At one point, Isis was earning as much as $40m a month from oil, using a professional operation which was tightly controlled from the centre. That money allowed Isis to create the semblance of an effective government and no doubt also funded the purchase of arms and weaponry.

That position has now been degraded by the bombing campaigns initiated by the French and the Russians which the British have recently joined. As well as attempting to decapitate the leadership structure of Isis, the air strikes have clearly targeted a number of key elements in the chain of activities from production and refining to the transport links which allowed Isis to make money from whatever it could produce.

A recent article in Iraq Oil Report summarised the state of play towards the end of 2015:

- Production is down as field infrastructure has been hit by bombing. Some oil continues to flow automatically and has to be stored temporarily in holes dug hurriedly in the ground.

- Key refining links have been broken forcing the use of primitive techniques using open pits to make usable products.
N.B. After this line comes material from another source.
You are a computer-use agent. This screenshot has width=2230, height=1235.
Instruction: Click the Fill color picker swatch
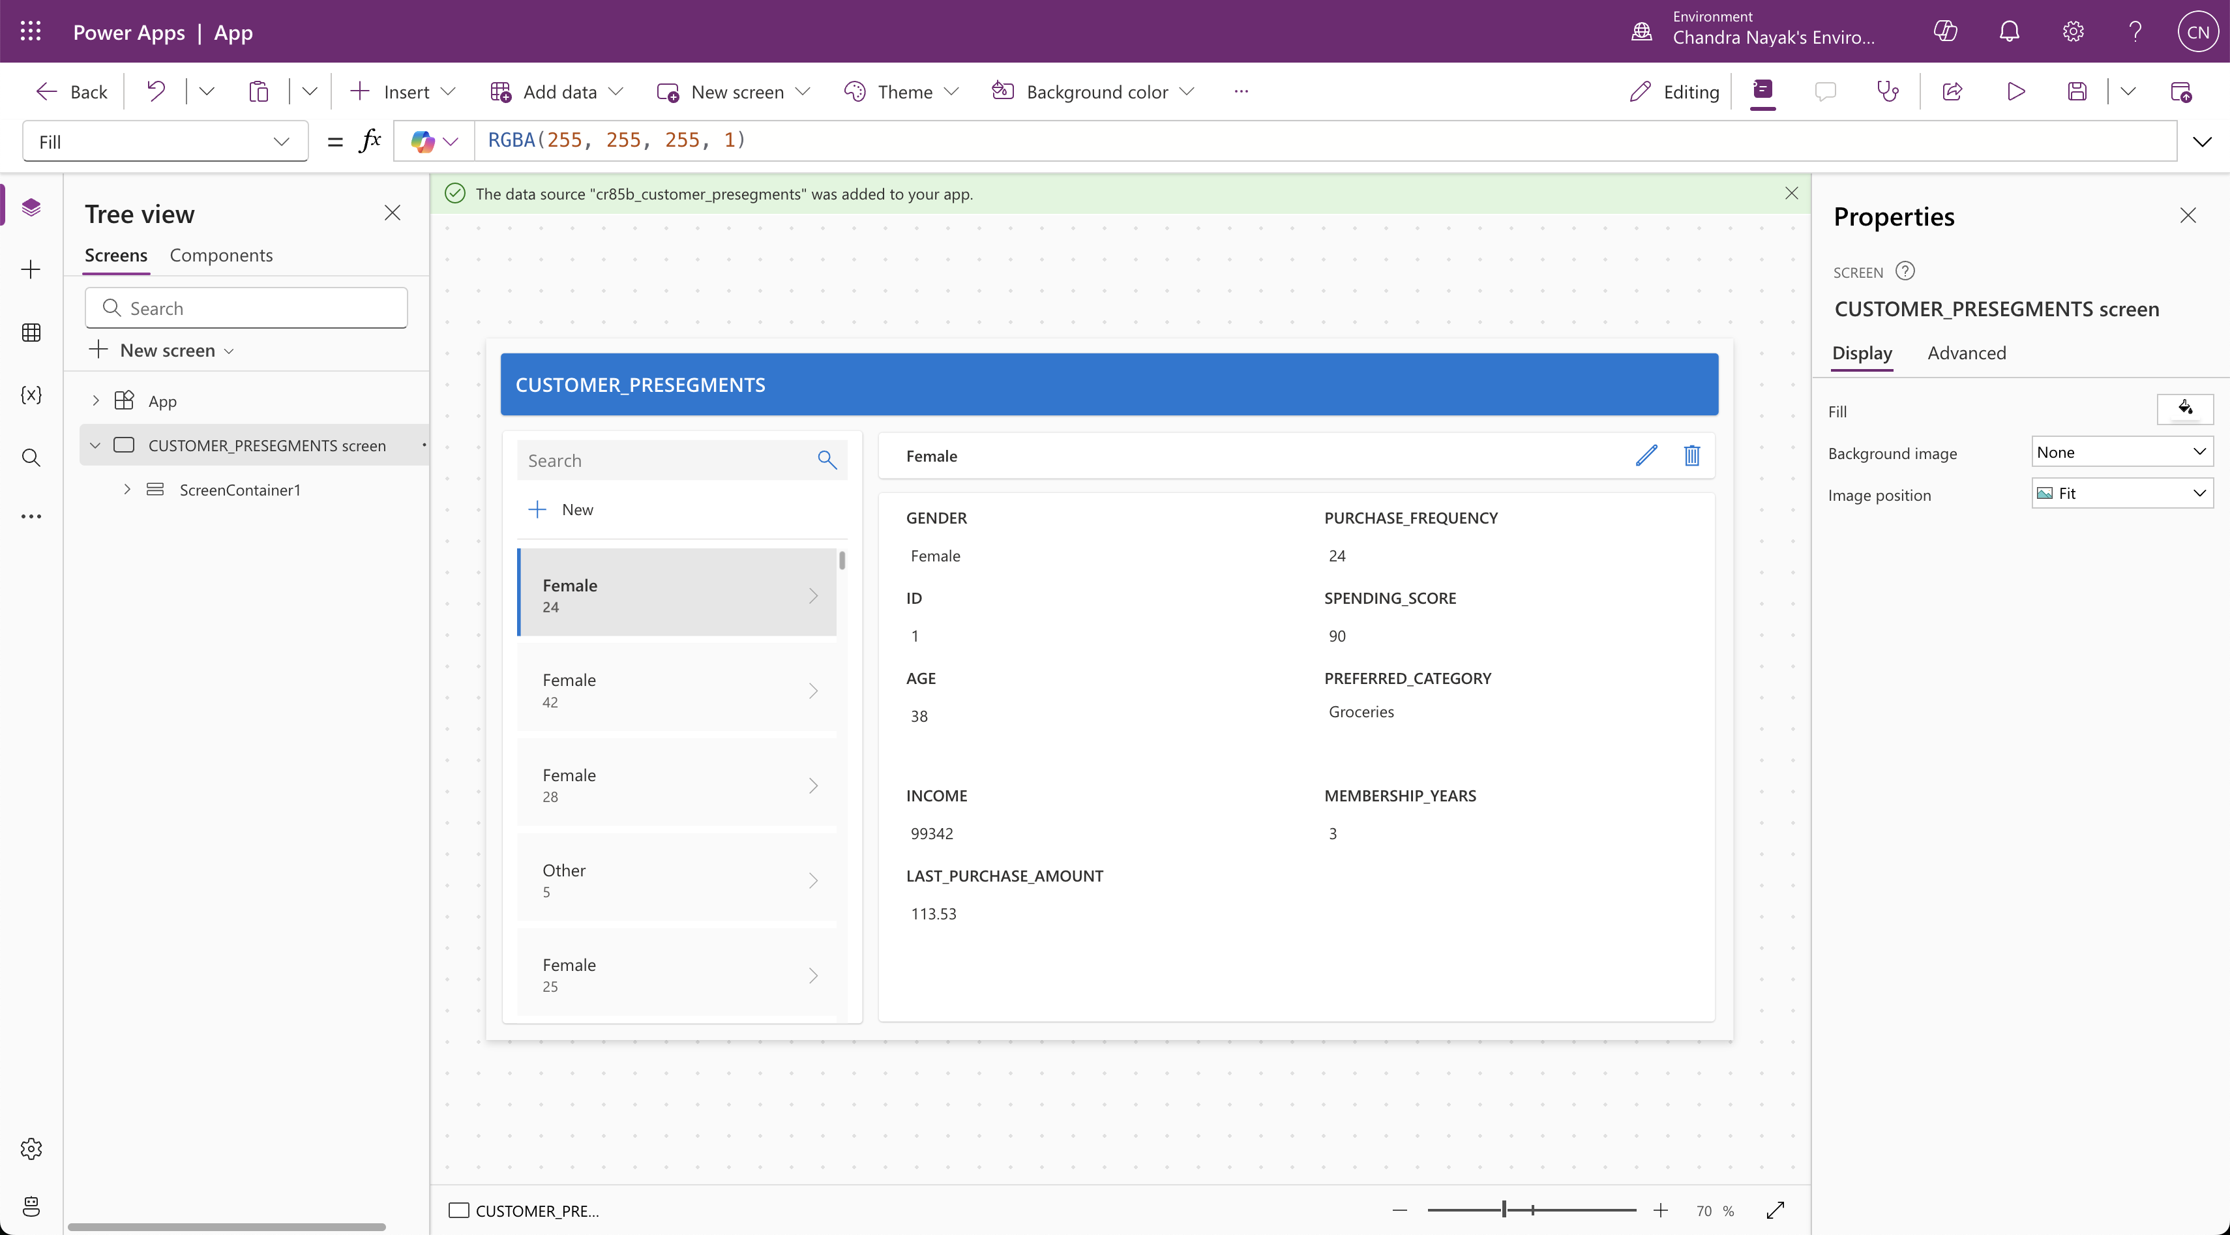[2184, 409]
- The fall in the price has cut margins – already low because of discounting and is discouraging the black market trade because the risks involved now far outstrip the rewards especially for the tanker drivers.
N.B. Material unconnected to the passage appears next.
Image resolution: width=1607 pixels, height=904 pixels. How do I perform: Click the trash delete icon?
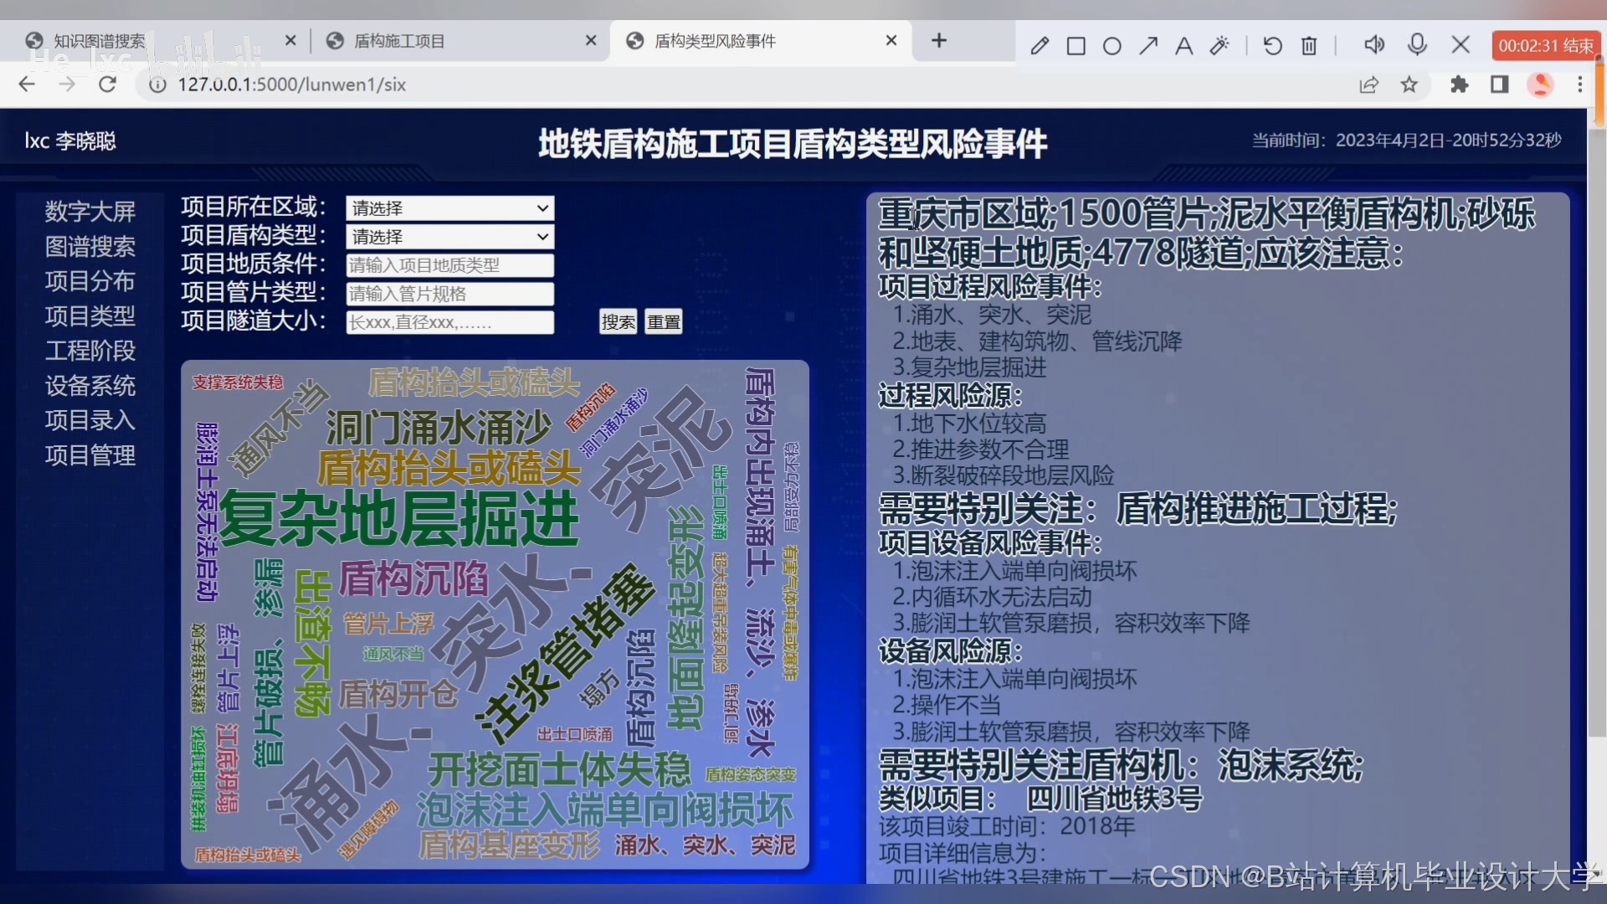(1309, 45)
This, however, is far from the end of the story. Isis has not been defeated. The Iraqi army, no doubt with a good deal of help from outside, has retaken territory north of Baghdad. The situation on the ground is not quite trench warfare, but the unending conflict over narrow strips of land which pass from one side to another at enormous cost in terms of lives and physical damage is reminiscent of the battles of the first world war.

As well as the human suffering, the environmental damage must be horrendous. What remains of Ramadi ( 80 per cent of the city is said to be in ruins ) is for the moment in Iraqi hands, but the major city of Mosul, despite promises of a renewed assault by Iraqi forces, is not. There and elsewhere across the region Isis still appears to be in control.

An undefeated Isis remains a serious threat – in the immediate region and beyond. So far there has been no impact on the world market from any action taken by Isis because the volumes involved have been so small. Even at its peak, oil production from territory controlled by Isis never exceeded 70,000 barrels per day. That position could change.

In northern Iraq Isis now has a clear incentive to try to take further oil installations of which there are many around Mosul, particularly to the east and area of Kirkuk. The main fields should be well defended but others are more vulnerable. An Isis move towards Kirkuk would widen the physical conflict and that could bring the bombing campaign close to areas holding much more significant volumes of oil.

At the same time there is evidence that Isis appreciates the potential to use attacks on oil installations to weaken their opponents. Last week’s attack on facilities near al-Sidra in Libya is just one example of what can be done to cut revenue and to discourage new investment in a country where oil provides 95 per cent of exports and 75 per cent of the national budget.

Isis has every incentive to make sure that Libya declines into being a failed state.

Even if the oil producing region in the eastern province of Saudi Arabia is assumed to be too well defended for Isis to penetrate, there are still substantial potential targets in Egypt, Algeria and the wider oil producing regions of Iraq itself. Isis has shown that while the principal focus is on the territory it holds the organisation still has the ability to venture into other areas in order to undermine existing regimes and to demonstrate its remaining power. If one of the aims of the caliphate is to drive foreigners out of the region another successful attack on oil facilities could well prove successful.

The bombing campaign has changed the game in Syria and northern Iraq. Isis can no longer depend on a steady flow of revenue through the creation of a quasi national oil enterprise. That business model – “Isis Inc” in the words of the first FT report – looks dead. But the war for oil and power across the region is far from over.